Max Troyer has more than 15 years of experience in the technology, language and consulting industries. He has worked in a wide variety of functions both freelance and in-house, including project management, localization engineering, multilingual layout (DTP), training, technical support and process/workflow consulting. In addition to being an Assistant Professor in the Translation and Localization Management degree tract at the Monterey Institute of International Studies, he is a freelance consultant that provides services to companies in both the US and France.

Nina Wieda

Nina Wieda received her Ph.D. in Slavic Languages and Literatures from Northwestern University, and her MA in Nationalism Studies - from Central European University, Budapest.  She is interested in interconnections between language and identity, the construction and translation of culture, and translation as adaptation and parody.  She is an Assistant Professor of Russian at Middlebury College, where she also teaches comparative literature and affiliates with Linguistics Program.  As an author and a translator, she has participated in bi-lingual poetry projects. Her publications include Cultural Kenosis in Chekhov’s The Wife in Chekhov for the 21st Century, Economy of Happiness: Savers and Spenders in Chekhov’s Drama in Toronto Slavic Annual, and The Ominousness of Chekhovian Idyll: The Role of Intertextuality in Stoppard’s The Coast of Utopia in Ot “Igrokov” do “Dostoevsky-trip”: intertekstual’nost’ v russkoi dramaturgii XIX – XX vv.

Yumiko Yanagisawa

Yumiko Yanagisawa was born in Ichinoseki, Iwate Prefecture, Japan. She is a renowned feminist writer and translator. She has been translating from Swedish into Japanese since 1978 when she translated The SMON Scandal by Dr. Olle Hansson and Freedom, Equality and Sisterhood by Maud Hägg.

Her first translation from English to Japanese was The Color Purple by Alice Walker in 1985. She has since translated 6 more books by Walker and important works by Annie Dillard (An American Childhood), Aun San Suu Kyi (Freedom From Fear), Nadine Gordimer (Jump and Other Stories), Dorothy Gilman (Mrs. Pollifax series) and Alexander McCall Smith (The Sunday Philosophy Club).

Ms. Yanagisawa studied English and American literature at Sophia University in Tokyo and Swedish at Stockholm University in Sweden. In addition to translatiing over seventy books from Swedish (28) and English (50) into Japanese, she has written several of her own books and many articles. Her first book, Long Promenade between Sweden and Japan, was published in 1979.

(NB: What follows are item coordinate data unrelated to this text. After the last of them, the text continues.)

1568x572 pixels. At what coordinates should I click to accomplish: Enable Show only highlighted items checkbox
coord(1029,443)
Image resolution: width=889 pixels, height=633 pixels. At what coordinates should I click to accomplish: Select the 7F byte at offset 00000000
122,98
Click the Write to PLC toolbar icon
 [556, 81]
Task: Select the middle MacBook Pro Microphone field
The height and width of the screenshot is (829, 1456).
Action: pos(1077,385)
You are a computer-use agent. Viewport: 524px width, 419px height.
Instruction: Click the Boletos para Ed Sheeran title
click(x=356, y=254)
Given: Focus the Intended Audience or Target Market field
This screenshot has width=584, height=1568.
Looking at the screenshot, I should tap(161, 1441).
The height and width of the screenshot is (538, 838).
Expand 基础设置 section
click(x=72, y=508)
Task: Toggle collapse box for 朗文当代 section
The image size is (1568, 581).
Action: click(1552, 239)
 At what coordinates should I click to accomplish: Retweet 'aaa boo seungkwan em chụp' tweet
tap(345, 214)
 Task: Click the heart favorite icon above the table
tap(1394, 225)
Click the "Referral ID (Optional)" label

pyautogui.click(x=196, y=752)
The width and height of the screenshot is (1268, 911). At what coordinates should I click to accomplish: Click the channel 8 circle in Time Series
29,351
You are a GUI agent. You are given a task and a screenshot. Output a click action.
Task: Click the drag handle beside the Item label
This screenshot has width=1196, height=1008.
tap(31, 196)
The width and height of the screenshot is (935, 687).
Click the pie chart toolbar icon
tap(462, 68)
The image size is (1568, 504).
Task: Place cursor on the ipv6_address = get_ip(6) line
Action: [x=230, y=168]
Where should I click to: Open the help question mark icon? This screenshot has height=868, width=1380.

In addition to translation, Ms. Yanagisawa has written for Asahi Evening News, MORE Journal, and other major women’s magazines on women’s issues. As an activist, she has been a leader in the reproductive health and rights movements in Japan and a well-respected lecturer on cross-cultural women’s issues and feminisms.  In 1996 she helped form WAAF: ”Women’s Action Against FGM, Japan” to support organizations in African countries working to address FGM.